More housing proposed on Viking Avenue

The Valhalla Village housing development project on Viking Avenue received a stay of execution by the Poulsbo City Council in September, but its neighbors are in different stages of development.

POULSBO — Two proposed housing developments on Viking Aveune could be built within 40 feet of Dogfish Creek.

Owners of the Valhalla Village and Viking Landing projects have one and two years, respectively, to find developers to build according to wetland setback rules in place when the projects were proposed.

In 2007 and 2008, three development plans were submitted to the city for approval — Brighthaven, Valhalla Village and Vikings Landing — next to each other along Viking Avenue south of Highway 305, near the entrance to Stendahl Ridge neighborhood. Site plans expire after seven years if no building permits are submitted and the projects do not move ahead. In the last three to four years, those developers disappeared due to the sinking economy, and all three sites are owned by banks.

The issue for these owners and potential developers is the city’s updated Critical Area Ordinance. When the projects were first proposed, wetland buffers were more relaxed than they are now — pre-2008 ordinance required a 40-foot wetland buffer. Since the update, the requirement jumped to a 150-foot protection.
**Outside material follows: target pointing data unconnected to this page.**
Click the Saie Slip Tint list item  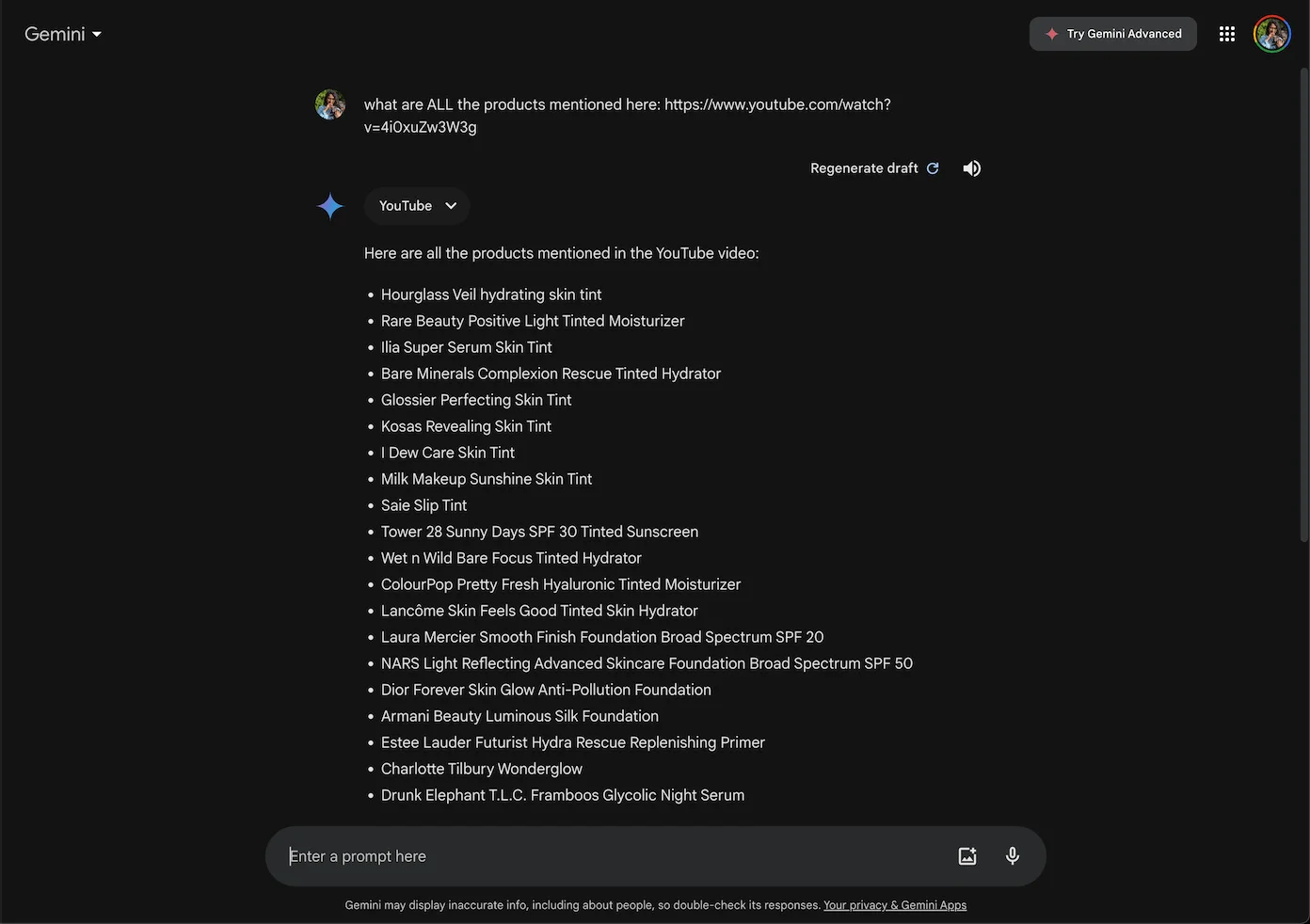click(x=423, y=505)
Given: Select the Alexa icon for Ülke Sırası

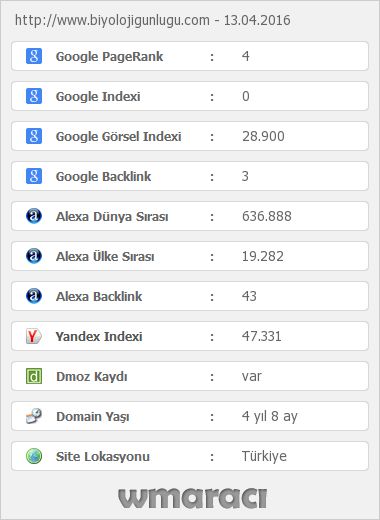Looking at the screenshot, I should (x=34, y=256).
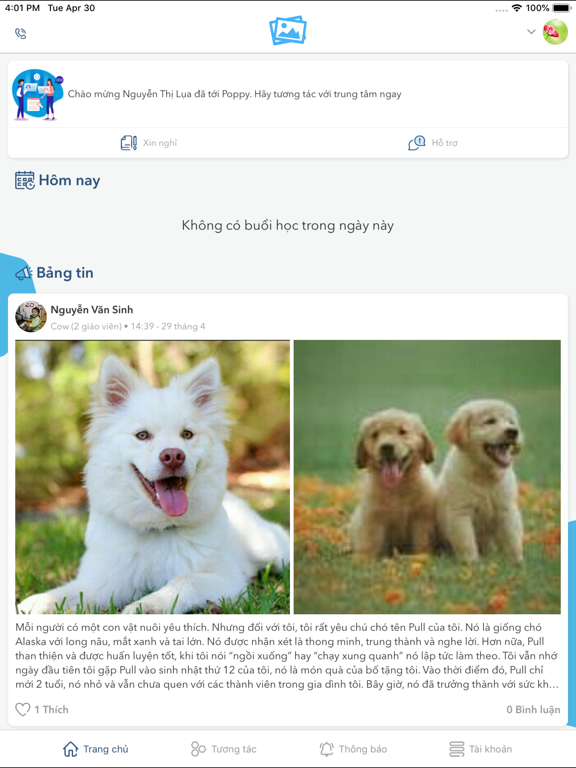The height and width of the screenshot is (768, 576).
Task: Open the 0 Bình luận comments
Action: point(533,709)
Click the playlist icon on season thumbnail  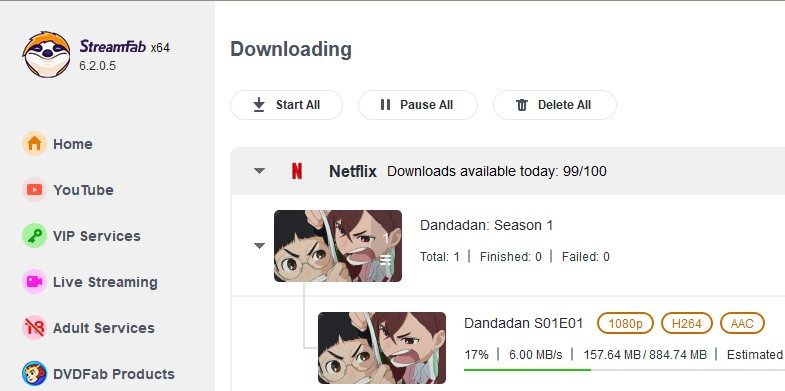pyautogui.click(x=385, y=260)
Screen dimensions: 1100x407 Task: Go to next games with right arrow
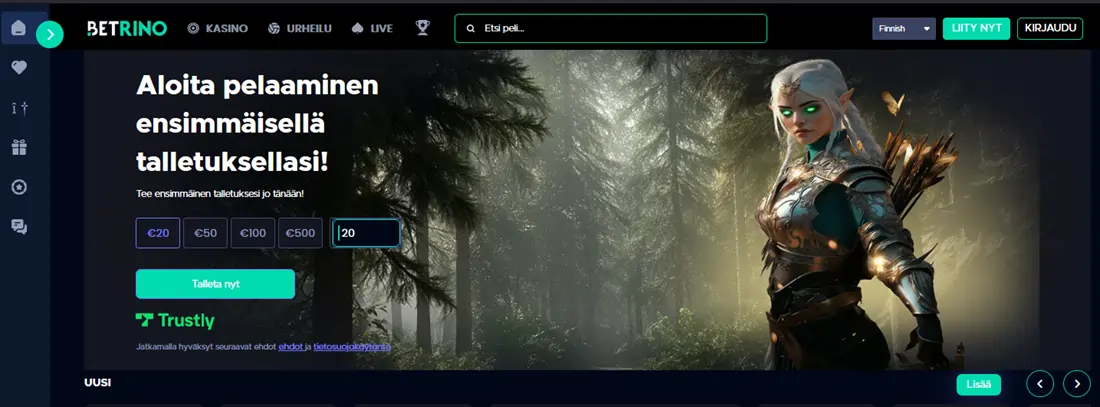1076,384
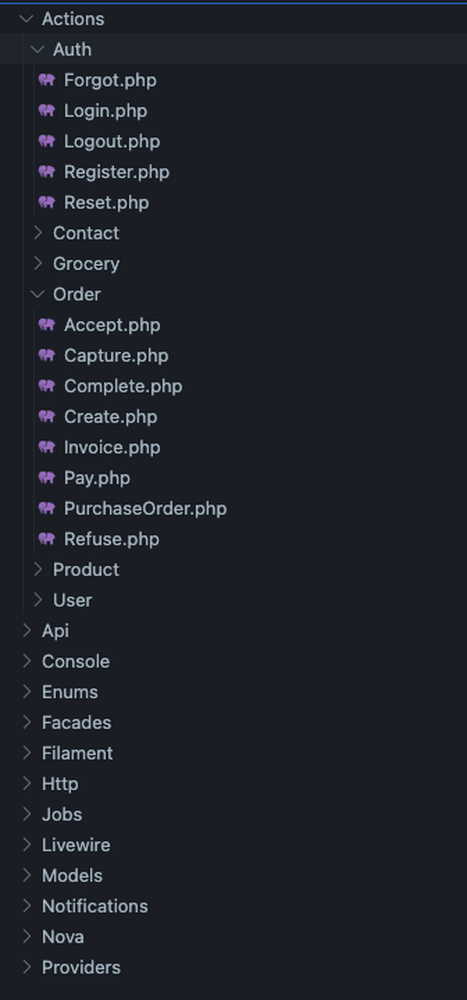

Kitsap Bank asked the council to extend the site plan for Valhalla Village while they search for a developer, which gives the project one year to submit permits under the 40-foot buffer rule. Brighthaven’s original plan has expired, meaning a developer must now comply with a 150-foot buffer.

Vikings Landing, however, submitted permits at the same time as the site plan, vesting the project in pre-2008 rules. First Savings Bank Northwest has until 2014 to find a developer or also lose the original plans.

The buffer length has a big effect on the proposed sites. Vikings Landing would include an 18-unit building, three 6-unit condominium buildings, and a single family residence on 6.38 acres. A 150-foot buffer would cut the proposed construction in half. Brighthaven was originally 50 condominium townhouses on 4.6 acres, but wetlands cover about one-fourth of the site, according to the planning department’s staff report. Valhalla Village is 20 single-family detached units on 2.83 acres, but if the original plans expire, the project will be limited to 1.91 acres of development.

“The tale of the three properties is getting longer…over time and may end up best being developed with new plans reflecting the 150-foot wetland buffer and more compact development,” Linda Mueller, associate planner, wrote in an email.